I La méthode et les données de l'hypothèse (suite)
 

La perspective et la projection conique

La perspective, le cinéma et la photographie sont les développements techniques et les fruits artistiques de la projection conique.

On désigne sous le nom de perspective des procédés graphiques permettant de représenter les figures de l'espace. Nous n'évoquons que la perspective courante, dite conique, parce que c'est la seule qui place l'œil à distance finie. En d'autres termes si l'on veut que la perspective représente les figures de l'espace telles que notre œil les voit, c'est à dire donner de ces dernières des images engendrant l'impression de la réalité, la modalité conique est la seule à répondre le mieux à l'objectif Dans le présent et les suivants paragraphes sont repris les éléments de présentation de C. Boucher, Perspective, Encyclopédie pratique du bâtiment et des travaux public, Quillet éd., 1953, t. I. Pour les corrélations du terme avec l'étymologie et la toponymie, voir en partie finale de notre étude..

Etant donné un point A de l'espace, un point Œ, l'œil de l'observateur et T, un plan situé soit entre A et Œ, soit dans le prolongement de Œ A, on appelle perspective conique du point A sur le plan T le point a1 ou a2 où le rayon visuel OA traverse le plan T, dit plan du tableau. Il y a donc deux types de perspective conique : la traditionnelle, celle des œuvres des peintres anciens, où le tableau est entre l'œil et l'objet en réduisant l'image de ce dernier, et celle que nous croyons explicite à Nasca, quand l'œil et l'objet sont du même côté du tableau, ce qui agrandit l'image dessinée.

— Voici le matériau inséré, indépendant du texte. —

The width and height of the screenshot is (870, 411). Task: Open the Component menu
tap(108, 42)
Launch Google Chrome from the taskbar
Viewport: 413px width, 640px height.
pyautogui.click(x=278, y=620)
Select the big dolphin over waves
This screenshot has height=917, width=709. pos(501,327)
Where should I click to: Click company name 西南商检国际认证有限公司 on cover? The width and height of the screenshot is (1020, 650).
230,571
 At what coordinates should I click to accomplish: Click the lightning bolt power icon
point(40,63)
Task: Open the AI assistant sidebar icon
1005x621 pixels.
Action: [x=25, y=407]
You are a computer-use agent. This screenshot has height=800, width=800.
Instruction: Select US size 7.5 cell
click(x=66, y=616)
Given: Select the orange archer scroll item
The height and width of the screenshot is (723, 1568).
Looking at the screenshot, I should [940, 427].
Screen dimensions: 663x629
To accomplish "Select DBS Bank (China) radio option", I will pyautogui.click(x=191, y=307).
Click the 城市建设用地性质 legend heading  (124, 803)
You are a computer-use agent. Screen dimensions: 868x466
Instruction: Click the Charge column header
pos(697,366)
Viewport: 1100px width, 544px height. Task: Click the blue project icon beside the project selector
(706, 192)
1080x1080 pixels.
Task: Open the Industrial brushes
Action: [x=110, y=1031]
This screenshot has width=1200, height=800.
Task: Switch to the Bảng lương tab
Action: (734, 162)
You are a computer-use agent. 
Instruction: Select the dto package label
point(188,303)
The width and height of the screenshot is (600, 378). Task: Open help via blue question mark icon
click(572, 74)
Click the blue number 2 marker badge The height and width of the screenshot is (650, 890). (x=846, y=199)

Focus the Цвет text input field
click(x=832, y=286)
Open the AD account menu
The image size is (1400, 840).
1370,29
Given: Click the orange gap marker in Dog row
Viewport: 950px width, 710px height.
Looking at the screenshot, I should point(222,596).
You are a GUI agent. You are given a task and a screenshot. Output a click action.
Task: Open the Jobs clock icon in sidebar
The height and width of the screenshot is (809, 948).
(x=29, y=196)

Dans les deux cas, la perspective d'une figure de l'espace est le dessin formé par l'ensemble des perspectives de tous les points. Plus généralement le tableau peut être une surface quelconque, éventuellement un peu irrégulière, au lieu d'être un plan lisse et uniforme. L'œil étant le centre de projection d'une faisceau conique de rayons visuels qui tangentent, circonscrivent ou percent l'objet à figurer, le procédé justifie le qualificatif donné à ce genre de perspective. Ses conséquences graphiques sont que la figure obéit toujours aux règles de la géométrie classique pour ce qu'elle enseigne sur la section d'un cône que définit le contour apparent de l'objet, lieu géométrique des points de contact du faisceau des génératrices droites et tangentes sur la directrice que forme ledit contour, reporté ensuite (réduit ou agrandi) sur le plan de projection en un tracé, homothétique ou pas, selon que ledit tableau est parallèle ou non à celui du contour. A titre d'exemple simple notons qu'un cône droit ou de révolution à base circulaire est sectionné en général par un plan quelconque selon une ellipse, sans exclure les cas particuliers d'autres courbes dites "coniques", notamment la parabole (théorème de Dandelin).

La vision binoculaire engendre des phénomène qu'il faut, selon le besoin ou l'objectif d'une représentation, savoir utiliser ou éliminer Voir en Bibliographie Sommaire quelques ouvrages à consulter sur le sujet, notamment Encyclopaedia Universalis..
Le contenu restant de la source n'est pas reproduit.